**TASK STATEMENT:**
A verbatim copy of every entry is required. Produce it now.

**INPUT MATERIAL:**
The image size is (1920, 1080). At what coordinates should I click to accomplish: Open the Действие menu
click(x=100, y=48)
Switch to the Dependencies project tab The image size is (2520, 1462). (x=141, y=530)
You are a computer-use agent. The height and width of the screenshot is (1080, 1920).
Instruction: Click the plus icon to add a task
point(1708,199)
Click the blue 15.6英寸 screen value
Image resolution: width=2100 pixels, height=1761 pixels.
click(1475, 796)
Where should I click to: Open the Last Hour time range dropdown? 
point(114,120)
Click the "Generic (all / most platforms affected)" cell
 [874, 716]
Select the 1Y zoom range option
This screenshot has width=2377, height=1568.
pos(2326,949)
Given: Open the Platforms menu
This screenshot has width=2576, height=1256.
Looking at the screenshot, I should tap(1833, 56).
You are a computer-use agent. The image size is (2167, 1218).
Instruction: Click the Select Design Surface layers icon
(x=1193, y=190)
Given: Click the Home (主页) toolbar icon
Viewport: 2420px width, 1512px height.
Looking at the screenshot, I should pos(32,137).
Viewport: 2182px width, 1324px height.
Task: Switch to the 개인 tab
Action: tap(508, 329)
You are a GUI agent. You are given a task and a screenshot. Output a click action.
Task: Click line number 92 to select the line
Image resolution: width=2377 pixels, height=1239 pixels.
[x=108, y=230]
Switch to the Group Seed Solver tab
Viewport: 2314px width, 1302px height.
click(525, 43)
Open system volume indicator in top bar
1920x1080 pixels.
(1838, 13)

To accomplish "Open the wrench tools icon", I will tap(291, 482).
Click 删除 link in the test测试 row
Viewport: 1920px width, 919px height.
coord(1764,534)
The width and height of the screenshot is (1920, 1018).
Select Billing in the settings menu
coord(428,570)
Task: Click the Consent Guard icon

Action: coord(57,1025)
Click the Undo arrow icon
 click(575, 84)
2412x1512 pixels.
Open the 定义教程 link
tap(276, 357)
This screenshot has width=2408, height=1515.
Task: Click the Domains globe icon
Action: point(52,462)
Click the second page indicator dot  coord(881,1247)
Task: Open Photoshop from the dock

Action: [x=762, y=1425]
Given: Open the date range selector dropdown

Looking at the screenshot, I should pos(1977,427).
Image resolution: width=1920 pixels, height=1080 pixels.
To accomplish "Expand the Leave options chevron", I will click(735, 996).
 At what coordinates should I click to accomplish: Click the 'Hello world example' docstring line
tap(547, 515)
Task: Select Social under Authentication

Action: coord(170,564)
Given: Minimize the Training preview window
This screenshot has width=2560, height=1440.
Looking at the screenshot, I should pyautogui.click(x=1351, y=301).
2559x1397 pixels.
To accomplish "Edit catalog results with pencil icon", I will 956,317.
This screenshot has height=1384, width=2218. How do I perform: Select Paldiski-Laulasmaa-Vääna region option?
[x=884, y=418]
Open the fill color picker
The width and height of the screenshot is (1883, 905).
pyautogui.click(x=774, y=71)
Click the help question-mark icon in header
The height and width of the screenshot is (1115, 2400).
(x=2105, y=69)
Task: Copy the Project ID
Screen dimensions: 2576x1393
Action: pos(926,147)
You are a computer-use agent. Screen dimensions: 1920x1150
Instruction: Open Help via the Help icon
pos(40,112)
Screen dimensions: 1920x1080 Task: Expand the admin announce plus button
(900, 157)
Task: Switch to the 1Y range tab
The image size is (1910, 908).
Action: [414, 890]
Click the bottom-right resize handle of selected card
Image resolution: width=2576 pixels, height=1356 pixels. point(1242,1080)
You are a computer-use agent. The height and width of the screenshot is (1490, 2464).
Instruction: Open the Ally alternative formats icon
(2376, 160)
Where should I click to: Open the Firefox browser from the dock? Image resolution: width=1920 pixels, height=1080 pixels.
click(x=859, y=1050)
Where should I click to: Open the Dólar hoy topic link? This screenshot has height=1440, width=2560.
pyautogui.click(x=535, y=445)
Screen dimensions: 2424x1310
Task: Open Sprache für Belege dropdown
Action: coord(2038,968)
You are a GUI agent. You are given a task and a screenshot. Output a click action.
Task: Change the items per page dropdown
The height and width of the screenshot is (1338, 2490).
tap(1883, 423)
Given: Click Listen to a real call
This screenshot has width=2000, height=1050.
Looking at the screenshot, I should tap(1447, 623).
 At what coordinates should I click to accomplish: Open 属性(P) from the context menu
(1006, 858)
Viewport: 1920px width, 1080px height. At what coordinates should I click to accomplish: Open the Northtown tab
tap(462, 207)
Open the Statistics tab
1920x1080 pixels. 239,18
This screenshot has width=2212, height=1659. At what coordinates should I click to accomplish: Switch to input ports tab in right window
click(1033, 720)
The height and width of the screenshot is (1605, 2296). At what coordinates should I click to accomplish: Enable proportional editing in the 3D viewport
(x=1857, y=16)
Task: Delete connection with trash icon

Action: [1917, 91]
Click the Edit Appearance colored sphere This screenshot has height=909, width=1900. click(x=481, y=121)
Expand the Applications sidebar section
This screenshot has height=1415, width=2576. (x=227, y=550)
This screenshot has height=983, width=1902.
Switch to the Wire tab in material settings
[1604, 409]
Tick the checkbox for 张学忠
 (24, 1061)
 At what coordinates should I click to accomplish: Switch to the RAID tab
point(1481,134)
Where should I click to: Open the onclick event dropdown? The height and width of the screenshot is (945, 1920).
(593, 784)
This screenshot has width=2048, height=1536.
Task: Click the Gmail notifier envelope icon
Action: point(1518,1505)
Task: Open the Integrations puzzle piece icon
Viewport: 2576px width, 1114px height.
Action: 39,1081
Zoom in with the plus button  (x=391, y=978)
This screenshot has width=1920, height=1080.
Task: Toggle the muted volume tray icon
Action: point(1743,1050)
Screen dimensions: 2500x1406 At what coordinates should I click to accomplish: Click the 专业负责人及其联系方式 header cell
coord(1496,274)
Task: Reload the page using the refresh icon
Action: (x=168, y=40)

**PROBLEM SOLUTION:**
The image size is (1920, 1080). At what coordinates should I click to accomplish: Open the Действие menu
click(x=100, y=48)
Switch to the Dependencies project tab The image size is (2520, 1462). (x=141, y=530)
You are a computer-use agent. The height and width of the screenshot is (1080, 1920).
Instruction: Click the plus icon to add a task
point(1708,199)
Click the blue 15.6英寸 screen value
Image resolution: width=2100 pixels, height=1761 pixels.
click(1475, 796)
Where should I click to: Open the Last Hour time range dropdown? 
point(114,120)
Click the "Generic (all / most platforms affected)" cell
 [874, 716]
Select the 1Y zoom range option
This screenshot has width=2377, height=1568.
pos(2326,949)
Given: Open the Platforms menu
This screenshot has width=2576, height=1256.
Looking at the screenshot, I should tap(1833, 56).
You are a computer-use agent. The image size is (2167, 1218).
Instruction: Click the Select Design Surface layers icon
(x=1193, y=190)
Given: Click the Home (主页) toolbar icon
Viewport: 2420px width, 1512px height.
Looking at the screenshot, I should pos(32,137).
Viewport: 2182px width, 1324px height.
Task: Switch to the 개인 tab
Action: tap(508, 329)
You are a GUI agent. You are given a task and a screenshot. Output a click action.
Task: Click line number 92 to select the line
Image resolution: width=2377 pixels, height=1239 pixels.
[x=108, y=230]
Switch to the Group Seed Solver tab
Viewport: 2314px width, 1302px height.
click(525, 43)
Open system volume indicator in top bar
1920x1080 pixels.
(1838, 13)

To accomplish "Open the wrench tools icon", I will tap(291, 482).
Click 删除 link in the test测试 row
Viewport: 1920px width, 919px height.
coord(1764,534)
The width and height of the screenshot is (1920, 1018).
Select Billing in the settings menu
coord(428,570)
Task: Click the Consent Guard icon

Action: coord(57,1025)
Click the Undo arrow icon
 click(575, 84)
2412x1512 pixels.
Open the 定义教程 link
tap(276, 357)
This screenshot has width=2408, height=1515.
Task: Click the Domains globe icon
Action: point(52,462)
Click the second page indicator dot  coord(881,1247)
Task: Open Photoshop from the dock

Action: [x=762, y=1425]
Given: Open the date range selector dropdown

Looking at the screenshot, I should pos(1977,427).
Image resolution: width=1920 pixels, height=1080 pixels.
To accomplish "Expand the Leave options chevron", I will click(735, 996).
 At what coordinates should I click to accomplish: Click the 'Hello world example' docstring line
tap(547, 515)
Task: Select Social under Authentication

Action: coord(170,564)
Given: Minimize the Training preview window
This screenshot has width=2560, height=1440.
Looking at the screenshot, I should pyautogui.click(x=1351, y=301).
2559x1397 pixels.
To accomplish "Edit catalog results with pencil icon", I will 956,317.
This screenshot has height=1384, width=2218. How do I perform: Select Paldiski-Laulasmaa-Vääna region option?
[x=884, y=418]
Open the fill color picker
The width and height of the screenshot is (1883, 905).
pyautogui.click(x=774, y=71)
Click the help question-mark icon in header
The height and width of the screenshot is (1115, 2400).
(x=2105, y=69)
Task: Copy the Project ID
Screen dimensions: 2576x1393
Action: pos(926,147)
You are a computer-use agent. Screen dimensions: 1920x1150
Instruction: Open Help via the Help icon
pos(40,112)
Screen dimensions: 1920x1080 Task: Expand the admin announce plus button
(900, 157)
Task: Switch to the 1Y range tab
The image size is (1910, 908).
Action: [414, 890]
Click the bottom-right resize handle of selected card
Image resolution: width=2576 pixels, height=1356 pixels. point(1242,1080)
You are a computer-use agent. The height and width of the screenshot is (1490, 2464).
Instruction: Open the Ally alternative formats icon
(2376, 160)
Where should I click to: Open the Firefox browser from the dock? Image resolution: width=1920 pixels, height=1080 pixels.
click(x=859, y=1050)
Where should I click to: Open the Dólar hoy topic link? This screenshot has height=1440, width=2560.
pyautogui.click(x=535, y=445)
Screen dimensions: 2424x1310
Task: Open Sprache für Belege dropdown
Action: coord(2038,968)
You are a GUI agent. You are given a task and a screenshot. Output a click action.
Task: Change the items per page dropdown
The height and width of the screenshot is (1338, 2490).
tap(1883, 423)
Given: Click Listen to a real call
This screenshot has width=2000, height=1050.
Looking at the screenshot, I should tap(1447, 623).
 At what coordinates should I click to accomplish: Open 属性(P) from the context menu
(1006, 858)
Viewport: 1920px width, 1080px height. At what coordinates should I click to accomplish: Open the Northtown tab
tap(462, 207)
Open the Statistics tab
1920x1080 pixels. 239,18
This screenshot has width=2212, height=1659. At what coordinates should I click to accomplish: Switch to input ports tab in right window
click(1033, 720)
The height and width of the screenshot is (1605, 2296). At what coordinates should I click to accomplish: Enable proportional editing in the 3D viewport
(x=1857, y=16)
Task: Delete connection with trash icon

Action: [1917, 91]
Click the Edit Appearance colored sphere This screenshot has height=909, width=1900. click(x=481, y=121)
Expand the Applications sidebar section
This screenshot has height=1415, width=2576. (x=227, y=550)
This screenshot has height=983, width=1902.
Switch to the Wire tab in material settings
[1604, 409]
Tick the checkbox for 张学忠
 (24, 1061)
 At what coordinates should I click to accomplish: Switch to the RAID tab
point(1481,134)
Where should I click to: Open the onclick event dropdown? The height and width of the screenshot is (945, 1920).
(593, 784)
This screenshot has width=2048, height=1536.
Task: Click the Gmail notifier envelope icon
Action: point(1518,1505)
Task: Open the Integrations puzzle piece icon
Viewport: 2576px width, 1114px height.
Action: 39,1081
Zoom in with the plus button  (x=391, y=978)
This screenshot has width=1920, height=1080.
Task: Toggle the muted volume tray icon
Action: point(1743,1050)
Screen dimensions: 2500x1406 At what coordinates should I click to accomplish: Click the 专业负责人及其联系方式 header cell
coord(1496,274)
Task: Reload the page using the refresh icon
Action: (x=168, y=40)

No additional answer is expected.